▶ What you need to do: Below are some entries. Repeat exactly the lines from the one with "has width=920, height=604." through the one with "has width=1568, height=503.", and only those.

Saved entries
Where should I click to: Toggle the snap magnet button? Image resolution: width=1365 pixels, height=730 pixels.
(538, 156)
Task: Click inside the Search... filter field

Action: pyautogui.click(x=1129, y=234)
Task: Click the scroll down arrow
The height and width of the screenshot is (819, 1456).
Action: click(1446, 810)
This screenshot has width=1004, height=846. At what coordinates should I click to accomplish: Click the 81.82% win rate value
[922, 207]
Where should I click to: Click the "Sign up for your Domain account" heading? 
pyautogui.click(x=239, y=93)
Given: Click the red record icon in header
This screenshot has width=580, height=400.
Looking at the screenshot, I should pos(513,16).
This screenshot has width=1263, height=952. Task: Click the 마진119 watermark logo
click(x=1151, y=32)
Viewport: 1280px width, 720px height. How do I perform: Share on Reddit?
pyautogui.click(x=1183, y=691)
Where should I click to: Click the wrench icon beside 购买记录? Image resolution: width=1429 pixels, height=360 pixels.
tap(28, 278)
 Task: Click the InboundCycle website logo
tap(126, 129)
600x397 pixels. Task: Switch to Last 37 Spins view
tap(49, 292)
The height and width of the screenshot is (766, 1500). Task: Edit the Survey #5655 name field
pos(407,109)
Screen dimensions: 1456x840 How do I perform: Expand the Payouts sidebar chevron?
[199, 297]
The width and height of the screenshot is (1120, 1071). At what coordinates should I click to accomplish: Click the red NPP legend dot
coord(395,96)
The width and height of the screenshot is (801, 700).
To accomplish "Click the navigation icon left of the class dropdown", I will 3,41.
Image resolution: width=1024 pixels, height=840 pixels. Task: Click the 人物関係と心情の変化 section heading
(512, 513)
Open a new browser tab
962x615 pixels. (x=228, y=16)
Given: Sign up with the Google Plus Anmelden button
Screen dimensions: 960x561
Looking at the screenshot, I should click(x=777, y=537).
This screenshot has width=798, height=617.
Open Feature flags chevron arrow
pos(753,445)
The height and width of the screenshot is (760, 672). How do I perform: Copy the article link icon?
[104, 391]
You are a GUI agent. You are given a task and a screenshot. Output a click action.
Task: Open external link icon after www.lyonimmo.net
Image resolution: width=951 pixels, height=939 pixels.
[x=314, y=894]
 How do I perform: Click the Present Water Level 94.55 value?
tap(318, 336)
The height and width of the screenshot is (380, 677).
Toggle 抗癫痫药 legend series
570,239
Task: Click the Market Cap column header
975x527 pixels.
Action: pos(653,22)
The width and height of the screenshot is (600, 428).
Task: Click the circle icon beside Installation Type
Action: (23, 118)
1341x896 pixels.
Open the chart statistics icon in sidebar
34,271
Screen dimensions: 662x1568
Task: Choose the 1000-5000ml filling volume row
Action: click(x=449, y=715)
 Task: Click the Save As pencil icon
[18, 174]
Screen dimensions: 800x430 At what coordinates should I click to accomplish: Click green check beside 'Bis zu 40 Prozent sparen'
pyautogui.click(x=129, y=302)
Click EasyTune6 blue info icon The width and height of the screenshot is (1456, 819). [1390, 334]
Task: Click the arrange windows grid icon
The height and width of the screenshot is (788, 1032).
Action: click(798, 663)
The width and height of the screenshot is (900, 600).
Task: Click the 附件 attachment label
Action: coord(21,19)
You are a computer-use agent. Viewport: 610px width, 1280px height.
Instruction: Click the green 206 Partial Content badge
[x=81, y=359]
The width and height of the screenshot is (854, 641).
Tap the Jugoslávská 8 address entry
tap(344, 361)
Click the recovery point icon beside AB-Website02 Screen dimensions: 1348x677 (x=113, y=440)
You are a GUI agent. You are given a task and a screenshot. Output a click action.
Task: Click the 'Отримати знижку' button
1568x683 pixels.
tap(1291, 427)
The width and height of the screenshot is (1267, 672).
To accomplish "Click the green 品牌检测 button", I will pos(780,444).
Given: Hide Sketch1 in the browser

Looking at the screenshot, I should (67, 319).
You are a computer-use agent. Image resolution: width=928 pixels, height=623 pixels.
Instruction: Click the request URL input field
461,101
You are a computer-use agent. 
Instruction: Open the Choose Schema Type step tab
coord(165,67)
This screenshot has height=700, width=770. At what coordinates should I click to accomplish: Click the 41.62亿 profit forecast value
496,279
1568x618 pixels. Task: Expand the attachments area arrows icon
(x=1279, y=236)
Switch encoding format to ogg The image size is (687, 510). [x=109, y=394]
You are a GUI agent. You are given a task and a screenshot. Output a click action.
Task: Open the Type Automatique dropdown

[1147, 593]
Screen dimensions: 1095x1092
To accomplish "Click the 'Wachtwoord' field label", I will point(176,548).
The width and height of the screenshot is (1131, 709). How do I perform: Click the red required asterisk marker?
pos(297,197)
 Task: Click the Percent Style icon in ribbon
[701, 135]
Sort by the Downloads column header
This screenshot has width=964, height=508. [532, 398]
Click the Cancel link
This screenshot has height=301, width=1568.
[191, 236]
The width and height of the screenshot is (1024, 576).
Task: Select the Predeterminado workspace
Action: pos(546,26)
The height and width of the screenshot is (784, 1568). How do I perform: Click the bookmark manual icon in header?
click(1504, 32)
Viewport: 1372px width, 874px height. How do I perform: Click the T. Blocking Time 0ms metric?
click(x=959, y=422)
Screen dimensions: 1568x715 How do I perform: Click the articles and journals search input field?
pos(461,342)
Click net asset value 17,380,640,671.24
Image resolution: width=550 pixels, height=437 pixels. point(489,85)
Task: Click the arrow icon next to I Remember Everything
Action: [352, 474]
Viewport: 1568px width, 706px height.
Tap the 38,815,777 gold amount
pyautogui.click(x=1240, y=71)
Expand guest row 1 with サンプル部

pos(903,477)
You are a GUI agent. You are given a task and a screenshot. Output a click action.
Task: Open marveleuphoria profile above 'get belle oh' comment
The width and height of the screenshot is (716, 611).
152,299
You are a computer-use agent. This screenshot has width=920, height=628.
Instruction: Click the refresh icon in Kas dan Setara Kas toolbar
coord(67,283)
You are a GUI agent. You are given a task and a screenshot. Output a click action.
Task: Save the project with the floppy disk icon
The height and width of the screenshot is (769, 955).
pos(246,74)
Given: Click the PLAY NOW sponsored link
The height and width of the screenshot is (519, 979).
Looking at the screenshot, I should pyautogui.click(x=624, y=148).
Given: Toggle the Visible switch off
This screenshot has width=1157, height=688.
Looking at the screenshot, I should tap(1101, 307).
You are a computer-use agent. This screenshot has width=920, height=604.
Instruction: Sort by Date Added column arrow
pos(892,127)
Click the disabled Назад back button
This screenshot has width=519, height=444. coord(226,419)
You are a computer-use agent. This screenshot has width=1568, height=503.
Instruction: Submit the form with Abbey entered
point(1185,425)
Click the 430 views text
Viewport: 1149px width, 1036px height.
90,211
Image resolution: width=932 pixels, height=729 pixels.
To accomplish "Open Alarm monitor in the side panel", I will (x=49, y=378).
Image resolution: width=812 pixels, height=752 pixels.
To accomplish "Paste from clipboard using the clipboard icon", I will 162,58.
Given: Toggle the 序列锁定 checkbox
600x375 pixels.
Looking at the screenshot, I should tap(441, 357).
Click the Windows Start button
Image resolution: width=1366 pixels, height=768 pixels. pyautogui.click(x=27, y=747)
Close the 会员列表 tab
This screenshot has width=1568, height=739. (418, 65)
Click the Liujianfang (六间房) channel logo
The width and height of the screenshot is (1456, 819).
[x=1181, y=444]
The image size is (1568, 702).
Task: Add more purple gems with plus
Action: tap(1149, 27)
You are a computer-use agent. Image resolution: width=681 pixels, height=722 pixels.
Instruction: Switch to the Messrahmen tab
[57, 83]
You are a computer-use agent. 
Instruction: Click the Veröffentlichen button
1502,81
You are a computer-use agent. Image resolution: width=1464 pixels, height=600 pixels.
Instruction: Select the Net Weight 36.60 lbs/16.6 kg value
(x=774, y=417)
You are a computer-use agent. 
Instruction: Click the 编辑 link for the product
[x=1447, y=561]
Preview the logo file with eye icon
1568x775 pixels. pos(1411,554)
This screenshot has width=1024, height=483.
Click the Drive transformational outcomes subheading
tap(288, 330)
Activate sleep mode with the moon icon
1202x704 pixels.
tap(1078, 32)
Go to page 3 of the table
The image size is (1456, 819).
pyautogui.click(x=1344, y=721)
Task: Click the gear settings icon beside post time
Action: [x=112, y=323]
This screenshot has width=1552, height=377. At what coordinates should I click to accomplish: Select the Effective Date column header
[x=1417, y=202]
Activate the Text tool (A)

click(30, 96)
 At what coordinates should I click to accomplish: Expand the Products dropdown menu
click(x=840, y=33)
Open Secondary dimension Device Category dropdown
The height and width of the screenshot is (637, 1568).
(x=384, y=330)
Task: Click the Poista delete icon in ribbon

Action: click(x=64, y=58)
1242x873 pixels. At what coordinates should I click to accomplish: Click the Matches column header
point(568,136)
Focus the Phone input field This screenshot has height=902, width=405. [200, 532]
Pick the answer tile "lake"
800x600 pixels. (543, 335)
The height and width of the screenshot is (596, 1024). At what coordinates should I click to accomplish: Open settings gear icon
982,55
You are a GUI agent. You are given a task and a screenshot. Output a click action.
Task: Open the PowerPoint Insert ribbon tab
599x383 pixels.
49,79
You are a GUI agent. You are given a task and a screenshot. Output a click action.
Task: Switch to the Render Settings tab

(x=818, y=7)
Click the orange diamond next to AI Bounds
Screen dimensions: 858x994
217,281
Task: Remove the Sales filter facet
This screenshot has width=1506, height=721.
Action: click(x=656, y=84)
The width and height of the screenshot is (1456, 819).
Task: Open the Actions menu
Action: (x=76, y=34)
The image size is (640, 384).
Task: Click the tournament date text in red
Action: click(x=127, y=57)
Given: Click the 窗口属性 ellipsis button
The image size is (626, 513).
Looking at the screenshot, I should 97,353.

▶ Completed exercise:
You are a computer-use agent. This screenshot has width=920, height=604.
Instruction: Sort by Date Added column arrow
pos(892,127)
Click the disabled Назад back button
This screenshot has width=519, height=444. coord(226,419)
You are a computer-use agent. This screenshot has width=1568, height=503.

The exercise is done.